Loose lips sink ships was a favorite expression of my dad, a proud Navy veteran of the invasion of Okinawa.

Loose lips also may result in another foreign intervention quagmire for the U.S. That's a lesson learned the hard way by President Obama—and now all of us.

It's unfortunate that an off-the-cuff statement uttered by Obama to staffers over a year ago about Syria crossing a "red line," if it either moves around or uses a "bunch of chemical weapons," now has America standing on the brink of another Middle Eastern adventure.

Obama finds himself in a no-win situation. Because of his impromptu words, the country's credibility with Russia, Iran, China and North Korea is at stake.

There are only no-win scenarios for the U.S. The Navy and Air Force can launch all the missile attacks that it wants on suspected chemical weapons launchers and Syrian military facilities. There's no guarantee that all the sites will be taken out.
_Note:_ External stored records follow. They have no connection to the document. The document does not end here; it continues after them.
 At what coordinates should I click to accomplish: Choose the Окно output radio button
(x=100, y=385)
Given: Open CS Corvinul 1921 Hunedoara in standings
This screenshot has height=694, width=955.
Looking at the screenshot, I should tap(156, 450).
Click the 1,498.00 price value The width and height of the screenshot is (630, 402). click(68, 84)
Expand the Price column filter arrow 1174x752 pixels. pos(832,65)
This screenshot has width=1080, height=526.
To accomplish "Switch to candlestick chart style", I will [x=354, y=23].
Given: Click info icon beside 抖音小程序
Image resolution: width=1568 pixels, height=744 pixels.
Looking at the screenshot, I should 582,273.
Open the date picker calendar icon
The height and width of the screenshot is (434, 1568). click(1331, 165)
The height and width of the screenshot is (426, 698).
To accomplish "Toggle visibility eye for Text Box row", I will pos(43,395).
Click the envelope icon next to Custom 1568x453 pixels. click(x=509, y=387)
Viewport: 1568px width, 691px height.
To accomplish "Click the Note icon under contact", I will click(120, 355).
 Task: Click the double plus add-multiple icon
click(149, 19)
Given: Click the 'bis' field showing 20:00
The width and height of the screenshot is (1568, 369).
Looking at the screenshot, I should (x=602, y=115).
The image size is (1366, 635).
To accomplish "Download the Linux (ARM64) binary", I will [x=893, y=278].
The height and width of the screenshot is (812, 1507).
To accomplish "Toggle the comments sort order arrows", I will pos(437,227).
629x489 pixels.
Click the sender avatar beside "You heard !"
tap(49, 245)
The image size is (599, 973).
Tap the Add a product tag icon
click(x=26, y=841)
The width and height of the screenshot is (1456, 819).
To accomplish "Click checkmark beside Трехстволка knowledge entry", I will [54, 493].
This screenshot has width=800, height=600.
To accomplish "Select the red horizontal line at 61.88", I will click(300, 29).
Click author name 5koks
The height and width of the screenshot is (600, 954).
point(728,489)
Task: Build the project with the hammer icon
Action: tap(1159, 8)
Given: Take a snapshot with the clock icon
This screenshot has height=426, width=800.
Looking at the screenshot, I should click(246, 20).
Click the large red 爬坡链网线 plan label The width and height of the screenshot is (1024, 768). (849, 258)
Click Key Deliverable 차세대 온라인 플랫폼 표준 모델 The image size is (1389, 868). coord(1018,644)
The gift of time compounds Obama's woes. Undoubtedly, Syrian leadership is using the time leading up to a potential U.S. strike to hide its poisonous gas stocks. What happens a week following U.S. missile attacks when Syria launches a more devastating chemical weapons attack on civilians and rebels. Do we go in again and again and again? The President is blowing smoke when he tells Americans that any missile strike is a message or a shot across Syria’s bow.

Scenario two features a successful U.S. attack on every Syrian target and the capture of all chemical storage depots. Then what? After Iraq and Afghanistan, Americans have little stomach for a prolonged occupation of Syria. Who's going to run the place after strongman Assad is gone? Don't expect a moderate and secular Syria to emerge under the leadership of the fractured and rag-tag rebel groups? Didn't we learn a lesson from the ouster of Saddam Hussein in Iraq?

The current leadership void in Iraq has triggered the greatest wave of violence there in years. Similarly, Syria will explode into chaos.

The Middle East has become America's version of Black Flag's Roach Motel. As the tagline from Roach Motel’s classic 1981 TV commercial says, "Roaches check in, but they don't check out."

Like it or not, America will be stuck in Syria.